@abrilpenaabreu
En un país donde miles de familias viven con miedo al salir a las calles, sorprende escuchar propuestas legislativas que parecen ignorar la realidad que viven los ciudadanos comunes.
La reciente idea de ofrecer un seguro de cobertura total a motoristas puede sonar solidaria a primera vista. Después de todo, son uno de los sectores con más accidentes en República Dominicana. Pero la verdadera pregunta es otra: ¿estamos enfrentando el problema o premiando el desorden?
Porque si algo ha quedado claro durante años es que el caos del tránsito dominicano no es casualidad. Es el resultado de una mezcla peligrosa entre falta de autoridad, informalidad y una cultura de impunidad vial que parece no tener consecuencias.
No se trata de demonizar a todos los motoristas. Hay miles de hombres y mujeres trabajadores que usan una motocicleta como única herramienta para ganarse el sustento. El problema es que también existe una realidad imposible de ignorar: una parte importante del sector opera fuera de toda norma. Sin licencia, sin placa, sin casco, sin seguro, irrespetando semáforos, circulando en vías prohibidas, transitando en vía contraria y poniendo en riesgo constante la vida ajena.
Y aquí surge una contradicción difícil de explicar. ¿Cómo se plantea un seguro de “full cobertura” en un sector donde la inmensa mayoría ni siquiera está formalizada? ¿Cómo se asegura a quien ni siquiera existe oficialmente en el sistema? Primero habría que preguntarse cuántos tienen licencia, cuántos están registrados, cuántos pagan seguro y cuántos cumplen las normas mínimas de tránsito.
Porque la seguridad social y la protección estatal no pueden desvincularse de la responsabilidad individual.
También hay otra cara de esta historia de la que casi nunca se habla: las víctimas.
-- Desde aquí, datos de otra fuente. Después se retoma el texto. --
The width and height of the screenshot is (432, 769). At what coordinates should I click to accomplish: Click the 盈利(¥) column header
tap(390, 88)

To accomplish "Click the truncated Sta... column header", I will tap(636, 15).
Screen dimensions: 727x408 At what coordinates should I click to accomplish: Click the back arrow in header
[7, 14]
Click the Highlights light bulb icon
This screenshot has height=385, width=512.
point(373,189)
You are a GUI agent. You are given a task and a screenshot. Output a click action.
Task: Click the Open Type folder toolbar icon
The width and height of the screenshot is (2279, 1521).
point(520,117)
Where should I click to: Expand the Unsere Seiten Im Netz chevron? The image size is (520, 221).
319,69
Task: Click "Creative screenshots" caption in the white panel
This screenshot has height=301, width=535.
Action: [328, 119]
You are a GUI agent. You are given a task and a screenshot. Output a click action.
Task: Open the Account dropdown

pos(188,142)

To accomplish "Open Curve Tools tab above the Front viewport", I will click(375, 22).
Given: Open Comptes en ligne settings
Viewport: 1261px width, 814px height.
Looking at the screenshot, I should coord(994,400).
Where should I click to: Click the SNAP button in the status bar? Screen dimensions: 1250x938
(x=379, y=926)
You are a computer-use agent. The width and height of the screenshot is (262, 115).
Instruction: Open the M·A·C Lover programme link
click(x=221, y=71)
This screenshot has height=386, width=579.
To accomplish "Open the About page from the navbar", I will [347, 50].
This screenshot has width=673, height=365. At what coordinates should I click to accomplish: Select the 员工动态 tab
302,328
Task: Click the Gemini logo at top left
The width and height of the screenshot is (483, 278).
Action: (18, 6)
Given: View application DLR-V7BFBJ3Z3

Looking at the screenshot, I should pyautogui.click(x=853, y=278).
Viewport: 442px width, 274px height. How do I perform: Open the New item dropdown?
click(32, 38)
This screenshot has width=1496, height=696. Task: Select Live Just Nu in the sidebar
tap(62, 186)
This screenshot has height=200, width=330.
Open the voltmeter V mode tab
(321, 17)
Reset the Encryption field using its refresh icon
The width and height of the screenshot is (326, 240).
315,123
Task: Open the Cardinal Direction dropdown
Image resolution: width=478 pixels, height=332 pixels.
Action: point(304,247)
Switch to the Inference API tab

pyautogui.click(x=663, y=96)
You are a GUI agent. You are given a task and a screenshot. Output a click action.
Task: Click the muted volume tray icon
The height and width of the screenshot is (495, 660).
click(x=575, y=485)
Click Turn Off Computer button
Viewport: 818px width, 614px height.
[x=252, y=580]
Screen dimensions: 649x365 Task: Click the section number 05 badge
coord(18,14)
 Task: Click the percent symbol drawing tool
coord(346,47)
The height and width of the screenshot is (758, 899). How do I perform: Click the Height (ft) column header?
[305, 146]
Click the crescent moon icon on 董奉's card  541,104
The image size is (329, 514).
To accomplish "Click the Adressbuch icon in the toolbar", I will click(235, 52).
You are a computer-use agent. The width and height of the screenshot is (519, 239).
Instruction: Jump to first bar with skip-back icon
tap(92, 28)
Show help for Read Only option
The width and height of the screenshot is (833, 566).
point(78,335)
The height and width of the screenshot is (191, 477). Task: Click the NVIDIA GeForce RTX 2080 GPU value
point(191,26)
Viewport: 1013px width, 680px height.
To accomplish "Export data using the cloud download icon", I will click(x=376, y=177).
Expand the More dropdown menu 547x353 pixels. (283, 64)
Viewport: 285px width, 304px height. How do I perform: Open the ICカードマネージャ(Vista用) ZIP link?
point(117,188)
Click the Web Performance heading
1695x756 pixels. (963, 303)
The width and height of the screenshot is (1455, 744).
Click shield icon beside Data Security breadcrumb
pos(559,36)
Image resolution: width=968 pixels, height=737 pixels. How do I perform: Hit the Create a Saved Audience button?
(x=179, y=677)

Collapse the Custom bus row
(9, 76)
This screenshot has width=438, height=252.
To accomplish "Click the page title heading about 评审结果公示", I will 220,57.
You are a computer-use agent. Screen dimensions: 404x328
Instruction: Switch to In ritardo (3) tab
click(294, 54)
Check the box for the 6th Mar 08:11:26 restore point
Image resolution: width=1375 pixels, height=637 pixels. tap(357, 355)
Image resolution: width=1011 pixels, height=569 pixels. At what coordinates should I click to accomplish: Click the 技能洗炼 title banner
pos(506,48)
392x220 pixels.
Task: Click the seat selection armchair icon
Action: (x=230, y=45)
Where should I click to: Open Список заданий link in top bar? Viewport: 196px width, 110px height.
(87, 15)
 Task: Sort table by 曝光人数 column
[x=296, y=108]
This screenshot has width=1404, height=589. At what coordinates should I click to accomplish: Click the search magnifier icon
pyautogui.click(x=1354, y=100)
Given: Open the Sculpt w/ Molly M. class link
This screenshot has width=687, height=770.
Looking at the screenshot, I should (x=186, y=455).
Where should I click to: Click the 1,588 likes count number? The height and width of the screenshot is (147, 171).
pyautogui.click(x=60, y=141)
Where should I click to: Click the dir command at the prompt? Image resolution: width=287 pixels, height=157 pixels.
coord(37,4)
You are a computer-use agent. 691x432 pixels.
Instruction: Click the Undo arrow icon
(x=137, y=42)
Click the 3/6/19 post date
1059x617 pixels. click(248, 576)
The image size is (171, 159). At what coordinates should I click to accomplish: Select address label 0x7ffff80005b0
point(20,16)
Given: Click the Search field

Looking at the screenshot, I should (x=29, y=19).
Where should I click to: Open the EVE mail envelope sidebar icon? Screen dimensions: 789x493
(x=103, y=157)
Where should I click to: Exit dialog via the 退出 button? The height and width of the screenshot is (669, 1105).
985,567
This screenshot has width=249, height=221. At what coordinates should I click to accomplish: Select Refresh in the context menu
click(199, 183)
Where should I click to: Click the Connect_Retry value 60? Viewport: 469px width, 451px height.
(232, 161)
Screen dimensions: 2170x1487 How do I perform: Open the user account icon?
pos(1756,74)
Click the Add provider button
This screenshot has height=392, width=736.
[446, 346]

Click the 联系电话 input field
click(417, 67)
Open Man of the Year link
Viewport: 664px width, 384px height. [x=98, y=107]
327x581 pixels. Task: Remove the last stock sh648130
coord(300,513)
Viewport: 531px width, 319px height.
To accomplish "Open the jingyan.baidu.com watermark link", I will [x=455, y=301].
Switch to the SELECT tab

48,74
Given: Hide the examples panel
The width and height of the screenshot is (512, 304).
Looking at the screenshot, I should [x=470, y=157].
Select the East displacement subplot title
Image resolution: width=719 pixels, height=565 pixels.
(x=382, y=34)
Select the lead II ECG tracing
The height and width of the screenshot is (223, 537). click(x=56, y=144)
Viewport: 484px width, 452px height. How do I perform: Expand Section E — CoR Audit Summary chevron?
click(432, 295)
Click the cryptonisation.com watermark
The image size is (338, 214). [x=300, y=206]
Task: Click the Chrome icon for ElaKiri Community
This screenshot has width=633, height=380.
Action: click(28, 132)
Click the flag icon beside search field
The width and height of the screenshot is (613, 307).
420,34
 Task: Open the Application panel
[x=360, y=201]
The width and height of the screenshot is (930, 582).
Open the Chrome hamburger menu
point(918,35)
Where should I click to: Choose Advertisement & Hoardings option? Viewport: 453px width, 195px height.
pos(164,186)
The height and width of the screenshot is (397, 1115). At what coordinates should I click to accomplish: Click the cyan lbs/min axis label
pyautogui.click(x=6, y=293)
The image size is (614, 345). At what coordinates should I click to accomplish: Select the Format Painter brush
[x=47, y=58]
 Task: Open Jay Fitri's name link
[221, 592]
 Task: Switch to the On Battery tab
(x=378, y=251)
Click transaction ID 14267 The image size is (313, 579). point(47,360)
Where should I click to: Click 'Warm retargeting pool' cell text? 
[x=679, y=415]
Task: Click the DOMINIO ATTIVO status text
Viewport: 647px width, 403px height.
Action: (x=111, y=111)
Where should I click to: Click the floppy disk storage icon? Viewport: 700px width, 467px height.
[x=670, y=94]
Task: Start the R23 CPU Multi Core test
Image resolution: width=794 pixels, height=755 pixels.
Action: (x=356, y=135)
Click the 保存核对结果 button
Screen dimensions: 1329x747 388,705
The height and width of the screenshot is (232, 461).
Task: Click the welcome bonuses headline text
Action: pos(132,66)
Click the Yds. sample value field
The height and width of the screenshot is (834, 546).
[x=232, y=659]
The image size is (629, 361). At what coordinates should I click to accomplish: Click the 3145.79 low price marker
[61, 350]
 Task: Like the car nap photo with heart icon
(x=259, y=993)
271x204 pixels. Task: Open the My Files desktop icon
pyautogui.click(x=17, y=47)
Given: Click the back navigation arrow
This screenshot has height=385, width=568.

Las familias destruidas por accidentes provocados por motoristas imprudentes, los peatones atropellados, los conductores que han quedado lesionados o cargando con traumas permanentes, los muertos en carretera. ¿Quién piensa en ellos? ¿Quién cubre sus gastos? ¿Quién responde cuando el responsable no tiene ni seguro ni identificación?
El Estado sí debe intervenir, pero no para perpetuar el caos, la solución no parece estar en otorgar beneficios sin condiciones, sino en una gran reforma de formalización real: licencia obligatoria, registro masivo, seguros escalonados, fiscalización seria, sanciones efectivas y educación vial obligatoria.
Ayudar no puede convertirse en premiar la irresponsabilidad. Porque cuando un país normaliza el incumplimiento y luego subsidia sus consecuencias, el mensaje termina siendo peligroso: cumplir las reglas es opcional.
Y ahí es donde los ciudadanos tienen derecho a preguntarse: ¿a quién representan realmente algunos legisladores? ¿A quienes cumplen la ley o a quienes presionan desde el desorden?
La República Dominicana necesita soluciones. Pero soluciones que reduzcan el problema, no que lo institucionalicen.